When you are working on a tricky problem, some reticent relation for example, does it matter what information you find first? At first thought, it should not. Data is data and it ought not to matter what was the first bit gathered and what was the last bit. In the end there is a data set and we combine the data into a person or a relationship between people or whatever it was that results from our hunt.

In psychology there is a phenomenon or perhaps a set of phenomena that fall under the heading, “the primacy effect.” Primacy in this case means the quality of coming first. When we think, what comes first seems to really matter.

Calling Dibs on Memory

What is so special about coming first? In contests, that is obvious but what about when there is no contest, only that we came across one thing first rather than another thing?

One area where coming first matters is our memories. Both first and last are the winners when it comes to being remembered. We remember what came first and what cam last far better than we remember what came in the middle. Yet, once first, always first. Your most recent discovery relating to a problem will most likely be replaced at some point and it will drift slowly toward the forgotten middle. That first discovery remains first. It remains remembered. As my kids might put it, being first means it can “call dibs” on the best spot in your memory.

When we ponder a problem, that first bit of relevant information will be remembered. The most recent data will be remembered. It takes documentation and organization to make sure that the rest is taken into account. Memory may not do it.

First Must Mean Foremost

First also matters in how we assign importance. People tend to regard early information as important and believable. The earlier the more important. Psychologists have done tests in which they give subjects lists of adjectives that describe someone or something unfamiliar. The lists contain the same words but not always in the same order. When asked questions to discover their opinions after reading the lists, the order mattered. Given exactly the same contents, the lists with the more positive words at the beginning generated more positive feelings in people. Put more negative words at the start and people’s opinions shift. Beyond simple remembering or forgetting, what comes first affects how we think.

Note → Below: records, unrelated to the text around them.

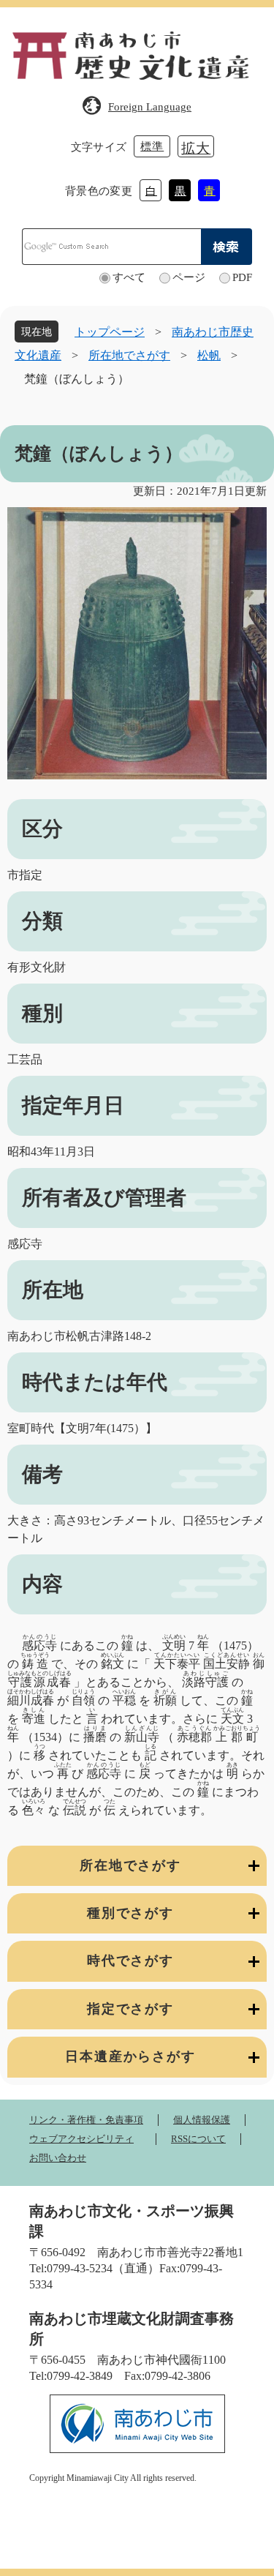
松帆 (209, 355)
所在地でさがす (129, 355)
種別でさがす (130, 1913)
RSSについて (198, 2138)
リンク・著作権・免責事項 (86, 2119)
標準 (152, 146)
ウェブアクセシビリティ (81, 2138)
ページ (188, 277)
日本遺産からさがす (130, 2056)
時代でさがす (130, 1960)
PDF (242, 277)
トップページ (110, 332)
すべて (129, 277)
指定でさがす (130, 2009)
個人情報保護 (201, 2119)
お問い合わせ (57, 2157)
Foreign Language (149, 107)
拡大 (195, 148)
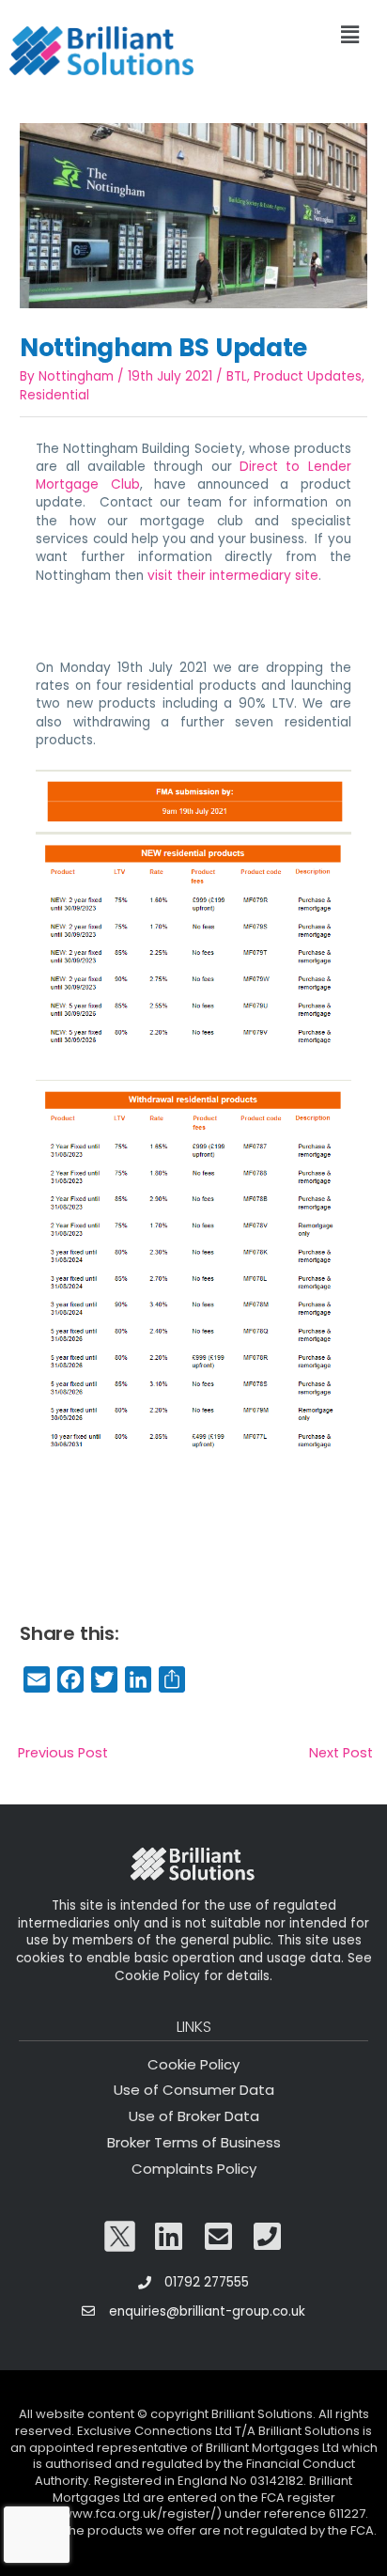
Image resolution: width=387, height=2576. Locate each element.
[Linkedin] (169, 2237)
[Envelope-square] (219, 2237)
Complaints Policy (194, 2168)
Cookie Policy (193, 2064)
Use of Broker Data (194, 2116)
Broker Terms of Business (194, 2142)
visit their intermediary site (232, 576)
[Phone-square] (267, 2237)
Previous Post (63, 1752)
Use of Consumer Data (194, 2090)
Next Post (341, 1752)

This isn’t so good for research. People tend to believe what they are told first and disbelieve the contradictory information that comes later—even if that later information is correct. In research the order that evidence is uncovered is often somewhat random, so this effect can cause real problems. Unless and until some clearly superior source comes along to “set the record straight,” we swerve off in the wrong direction and tend to stay that way even when, objectively, the evidence starts to clearly point the other way. When things just are not adding up, it might be interesting to try to look at a research problem as if some other piece of evidence was found first and see where that leads.

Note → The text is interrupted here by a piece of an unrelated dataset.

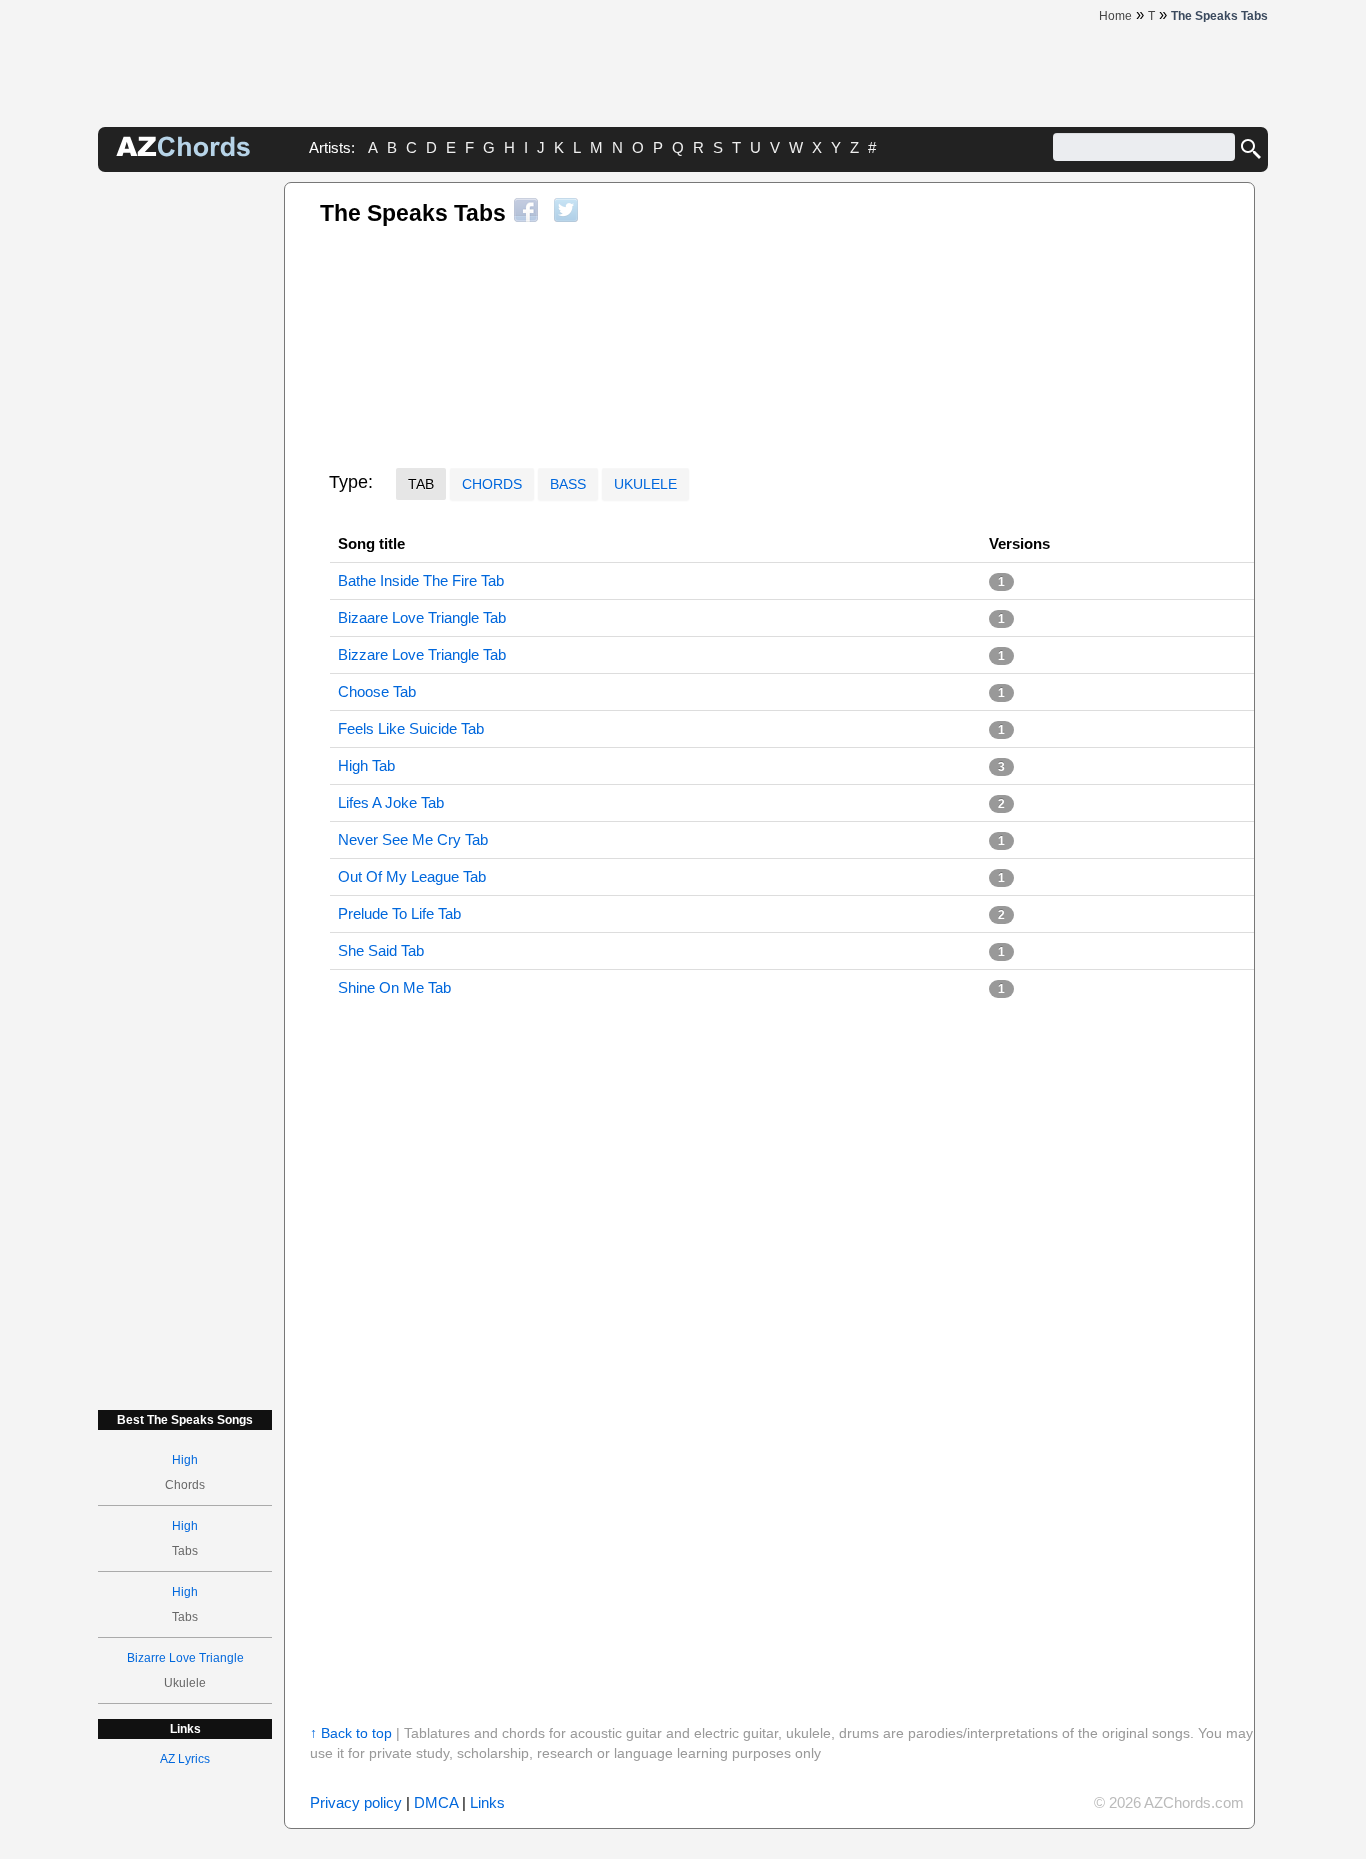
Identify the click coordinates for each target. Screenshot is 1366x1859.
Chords (492, 484)
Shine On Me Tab (394, 987)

When I got started in genealogy I was just a kid—ten or eleven. I made some pretty rapid progress on the family that I had decided to investigate. Surprisingly, that work has stood up for all these years. Then I got to a particularly tricky part of my distant ancestry. There just did not seem to be any records for the man in question. After turning up a lot of nothing, I found my first real lead. That first thing that I found was some nineteenth century “research.” It claimed to contain some fact and some passed down recollections. It didn’t claim to have all the answers but it claimed to point in the right direction. I learned a lot from that old research. Not correct information about the problem and not how to research. I learned what to beware. Every time I think back on that problem, I learn a bit more. In this case I can look back and see the primacy effect. It wasn’t right but it came first and so it became information to confirm and build upon. In the end, it was not possible to confirm it. It was not possible to build upon it. It was wrong. It just came first.